Maybe that is what Carson was hoping for. In the short run, that is what she got. Although she didn’t live to see it. The Environmental Protection Agency was created in 1970, and DDT was banned two years later. Two decades later, her beloved American robin, which had been driven to near extinctio by pesticides, had completely rebounded.

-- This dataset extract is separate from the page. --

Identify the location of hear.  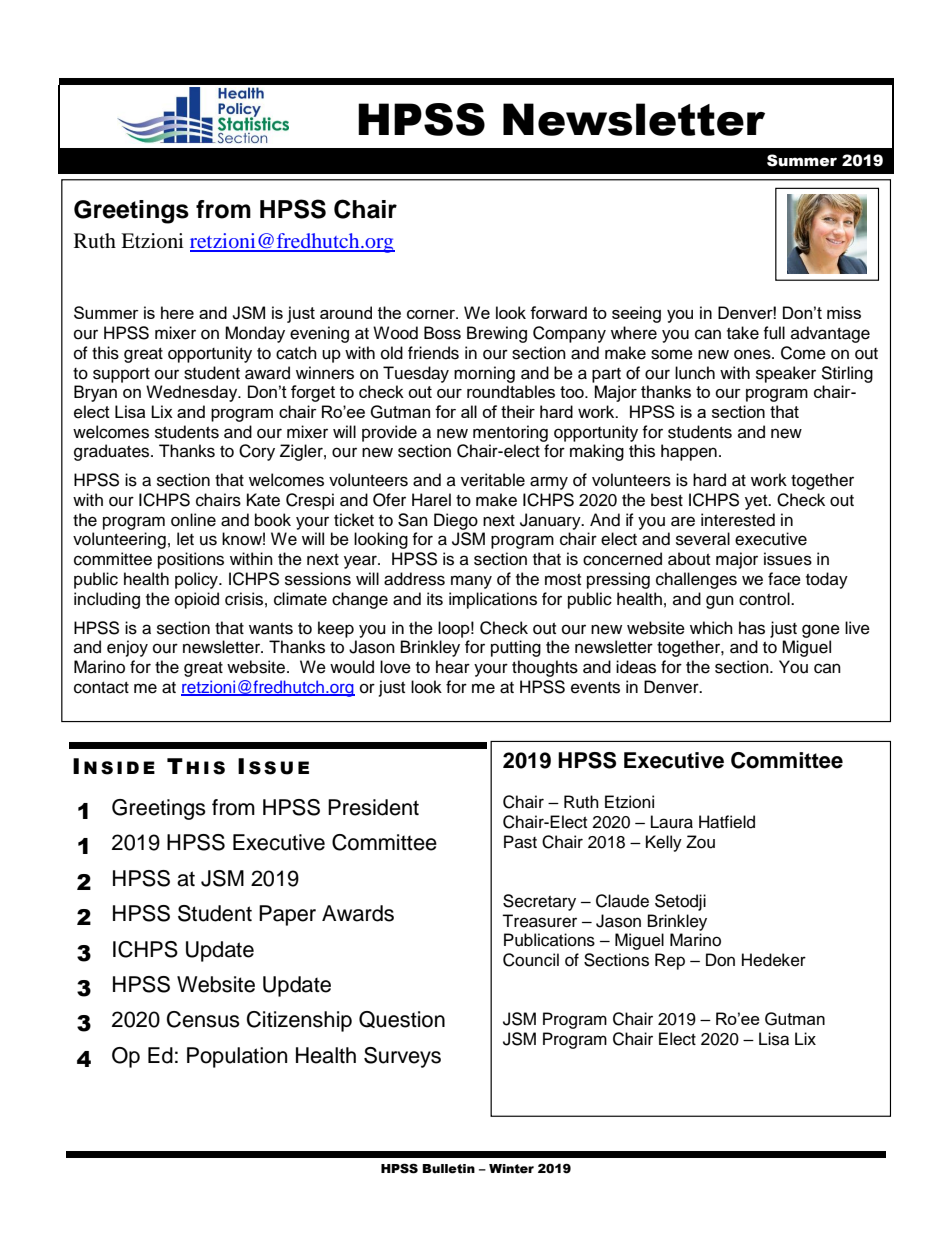
(453, 667).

But that was then. This is now.
It took some time to realize the difference that sixty years can make—and why. In 1962, it was still possible to ask the healing question of a species bent on ecocide because there was still the sense of an environmental “moral high ground” from which the question could be asked. The worst “forever chemicals” had yet to be created, and it was still possible to imagine a monolithic agro-industrial villain like DDT. Returning to the mythic framework of knights and kings and ladies, it was then still possible to imagine eliminating environmental evil by simply “killing the giant.” Now WE are the giants. And who is left to question us but ourselves?
The illusion that lies at the heart of modern, Earth First environmentalism is that of the narrator who can tell the terrible, sad tale of what we are doing to the planet because he, she, they, or whomever are not a part of the story.
When I try to imagine how it could have come to this, I find myself back in the same exact place each time. I look about me to see if there is some higher ground from which the declaim the ecopalyse we are currently living in (because I want to declaim it as much as the next person, and probably more) but the world is flat as far as the eye can see.
Maybe there is a cold hillside someplace where one can still find pale Kings and Warriors who believe they are blameless—or at least hapless—because “La Belle Dame sans Merci” has them in thrall. But the truth is WE have done this. And we are STILL doing it.
The enchantment we call human civilization isn’t done with us yet, and it may be that, when the healing question comes, it won’t be a narrator or a questing knight who asks it, but some future version of ourselves. Some species who—against all odds—has survived the worst thir ancestors could do to the planet and wants to try again.